Google has no plans to track users for advertising purposes once third-party cookies have been phased out, the company announced in a blog post this morning. It’s a bold statement from Google, which makes a massive amount of its profits through a personalized advertisement empire.
David Temkin, Director of Product Management, Ads Privacy and Trust, cites a staggering statistic: 72 percent of people feel that almost all of what they do online is being tracked online. “If digital advertising doesn’t evolve to address the growing concerns people have about their privacy and how their personal identity is being used, we risk the future of the free and open web,” Temkin writes.
Google’s decision has the potential to really shake up the online advertising industry. Individualized tracking is a god-tier revenue source for internet companies. As a leader in user-tracking technology — about 40 percent of all internet ads go through Google’s ad systems — Google’s decision will undoubtedly make waves across the entire industry.
But such an industry-shaking decision is not made without caveat. Google’s announcement only covers third-party tracking, which means any personalized tracking done by Google itself is still fair game. Yeah, Google is basically exempting itself from that idyllic vision where privacy is king.
Nice try, Google — Make no mistake: Google’s announcement is a big deal. Perhaps what’s most impressive about it is how successfully Google hides the exceptions to its new rules.
Temkin writes his blog post as if Google’s newfound commitment to privacy is now its most paramount priority. What he fails to mention is that this commitment only extends to third-party companies. Google’s own products like Maps, Search, Chrome, Gmail, Nest, Android, and Waze, just to name a few, will continue to gather information directly about users. And, in spite of this commitment, Google will still sell ad space for specific users for whom they already have contact information. This means you’ll still get hyper-targeted ads on YouTube, for example.
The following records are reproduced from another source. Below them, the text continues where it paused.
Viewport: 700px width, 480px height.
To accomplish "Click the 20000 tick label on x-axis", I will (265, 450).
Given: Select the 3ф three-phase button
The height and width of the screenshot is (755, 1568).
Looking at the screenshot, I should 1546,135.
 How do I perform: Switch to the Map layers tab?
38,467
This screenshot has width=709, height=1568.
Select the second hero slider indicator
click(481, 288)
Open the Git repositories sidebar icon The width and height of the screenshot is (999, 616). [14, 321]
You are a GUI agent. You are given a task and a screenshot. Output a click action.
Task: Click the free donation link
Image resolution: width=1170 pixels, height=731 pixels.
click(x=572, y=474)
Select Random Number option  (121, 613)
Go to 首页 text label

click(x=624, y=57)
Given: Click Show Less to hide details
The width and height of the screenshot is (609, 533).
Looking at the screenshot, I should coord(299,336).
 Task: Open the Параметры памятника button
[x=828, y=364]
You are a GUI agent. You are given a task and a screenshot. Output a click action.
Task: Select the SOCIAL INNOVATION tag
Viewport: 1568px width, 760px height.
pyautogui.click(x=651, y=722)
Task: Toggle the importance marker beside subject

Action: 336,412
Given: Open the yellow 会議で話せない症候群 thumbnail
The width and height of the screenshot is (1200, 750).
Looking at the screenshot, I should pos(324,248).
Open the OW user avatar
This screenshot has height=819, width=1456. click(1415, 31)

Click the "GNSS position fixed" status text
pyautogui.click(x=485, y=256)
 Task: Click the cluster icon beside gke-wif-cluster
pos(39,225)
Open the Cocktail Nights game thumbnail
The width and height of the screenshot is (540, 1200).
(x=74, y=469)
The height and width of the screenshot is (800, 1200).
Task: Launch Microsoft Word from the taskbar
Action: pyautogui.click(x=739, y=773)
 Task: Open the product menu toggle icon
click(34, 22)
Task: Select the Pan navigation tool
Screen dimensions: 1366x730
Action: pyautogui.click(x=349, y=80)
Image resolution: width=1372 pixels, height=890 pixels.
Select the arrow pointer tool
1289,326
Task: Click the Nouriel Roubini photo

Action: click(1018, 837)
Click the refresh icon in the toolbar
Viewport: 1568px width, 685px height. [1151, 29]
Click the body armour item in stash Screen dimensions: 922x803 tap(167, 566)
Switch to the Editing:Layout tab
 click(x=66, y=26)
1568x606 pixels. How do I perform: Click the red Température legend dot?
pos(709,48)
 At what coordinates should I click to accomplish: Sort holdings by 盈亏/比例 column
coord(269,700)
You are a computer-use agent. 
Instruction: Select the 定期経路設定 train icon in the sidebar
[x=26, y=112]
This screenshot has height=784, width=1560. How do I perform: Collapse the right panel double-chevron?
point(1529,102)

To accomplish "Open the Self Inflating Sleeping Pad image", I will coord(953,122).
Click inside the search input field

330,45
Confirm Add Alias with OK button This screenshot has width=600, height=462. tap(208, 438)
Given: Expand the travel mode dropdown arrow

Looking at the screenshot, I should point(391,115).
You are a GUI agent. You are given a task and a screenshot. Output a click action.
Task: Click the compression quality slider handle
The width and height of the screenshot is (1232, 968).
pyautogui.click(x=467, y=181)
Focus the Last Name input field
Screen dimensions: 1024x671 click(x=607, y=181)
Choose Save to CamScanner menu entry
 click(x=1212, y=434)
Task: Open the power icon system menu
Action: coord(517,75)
Essentially, Google will continue to do the very thing it is condemning. Sounds a lot like what Apple has been pulling with its own ad-tracking updates.
So what’s next? — When Google first announced its intentions to phase out third-party cookies over the next two years, the company alluded to the development of replacement technology. Now Google says explicitly that it has no plans to do so — which is going to leave third-party advertisers with lots of questions about the future of internet advertising.
There’s a very good chance other companies will step in to create similarly personal tracking technology, entirely separate from Google’s long-standing infrastructure. Google’s own ad-buying tools will focus on its Privacy Sandbox to deliver targeted ads to cohorts rather than individual users.
Meanwhile, Google will continue to profit off your personal web-browsing choices. That’s not going anywhere.